If you suspect a late notice, work through four steps:
- Identify the section and the issue-date printed on the notice.
- Compute the limit from the master table, or find your assessment year in the ready-reckoner above.
- If it is out of time, object in writing, citing the limitation section that applies.
- For a Section 143(2) or Section 148 challenge, engage a CA or tax counsel, and authenticate the notice on the portal before you act.
Frequently Asked Questions
Can the Income Tax Department send a notice after 10 years?
No, not for fresh notices. For any reassessment notice issued on or after 1 September 2024, the maximum reach is about 5 years (5 years 3 months) from the end of the assessment year, and only where the escaped income is Rs 50 lakh or more. The earlier 10-year and 16-year windows apply only to notices already issued before that date or to old-regime proceedings still pending.
What is the time limit for an income tax scrutiny notice under Section 143(2)?
A Section 143(2) scrutiny notice must be issued within 3 months from the end of the financial year in which the return is furnished. For a return for AY 2026-27 filed on 31 July 2026, the last date to issue the notice is 30 June 2027. The older 6-month limit was replaced by the Finance Act 2016 and no longer applies.
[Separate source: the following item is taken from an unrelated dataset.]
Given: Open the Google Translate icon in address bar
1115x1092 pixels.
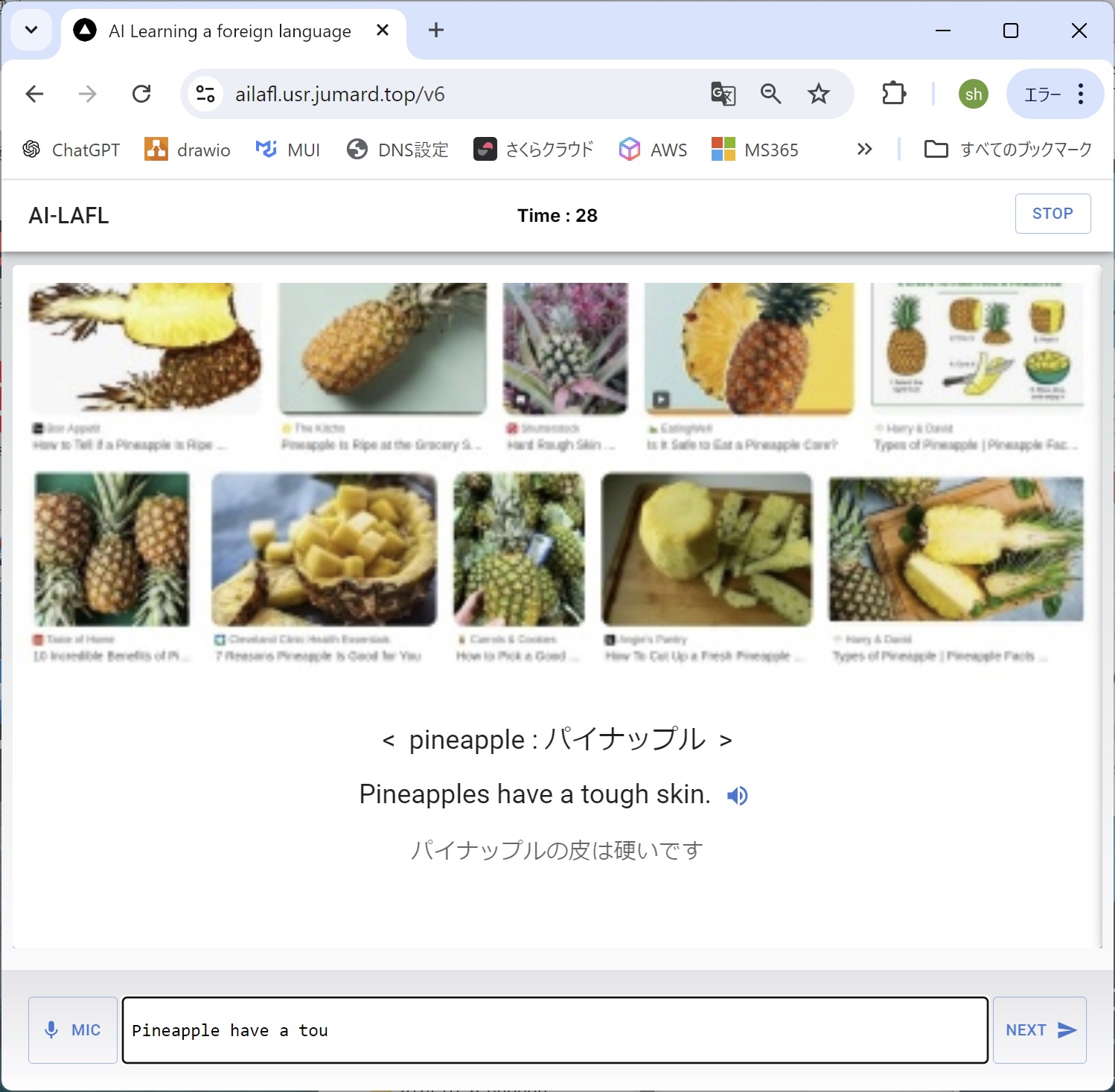Looking at the screenshot, I should coord(723,94).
Is it true there can be no income tax notice after 3 years?
Three years is the normal outer limit for a Section 148 reassessment notice, counted from the end of the relevant assessment year. Beyond 3 years the department can reopen a year only if the escaped income is Rs 50 lakh or more, up to about 5 years. Processing and scrutiny notices have even shorter limits, so most years become safe within a few years of filing.
Can I still get an income tax notice for AY 2022-23?
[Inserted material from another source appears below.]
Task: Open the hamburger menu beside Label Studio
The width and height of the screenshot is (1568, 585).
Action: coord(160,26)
For AY 2022-23, the normal 3-year reassessment window closed on 30 June 2026, so only high-value reassessment (escaped income of Rs 50 lakh or more) remains open, up to 30 June 2028. Scrutiny under Section 143(2) closed on 30 September 2023. A fresh routine or scrutiny notice for AY 2022-23 today would be time-barred; check the exact section and issue-date on any notice you receive.
Were income tax notice time limits extended because of COVID?
Yes, for older years. The Taxation and Other Laws (Relaxation) Act, 2020 (TOLA) extended limitation dates falling between 20 March 2020 and 31 March 2021, affecting old-regime Section 148 and assessment deadlines mainly up to about AY 2017-18. The Supreme Court settled the resulting disputes in Ashish Agarwal (2022) and Rajeev Bansal (2024). These extensions do not apply to fresh notices under the current 3-year and 5-year regime.
What is the time limit to complete a scrutiny assessment under Section 143(3)?
The Assessing Officer must complete a Section 143(3) scrutiny assessment within 12 months from the end of the assessment year in which the income was first assessable, for AY 2022-23 onwards (AY 2021-22 had a shorter 9-month limit), under Section 153. This completion limit is separate from the 3-month limit to issue the 143(2) notice. An assessment order passed after the Section 153 deadline is time-barred and void.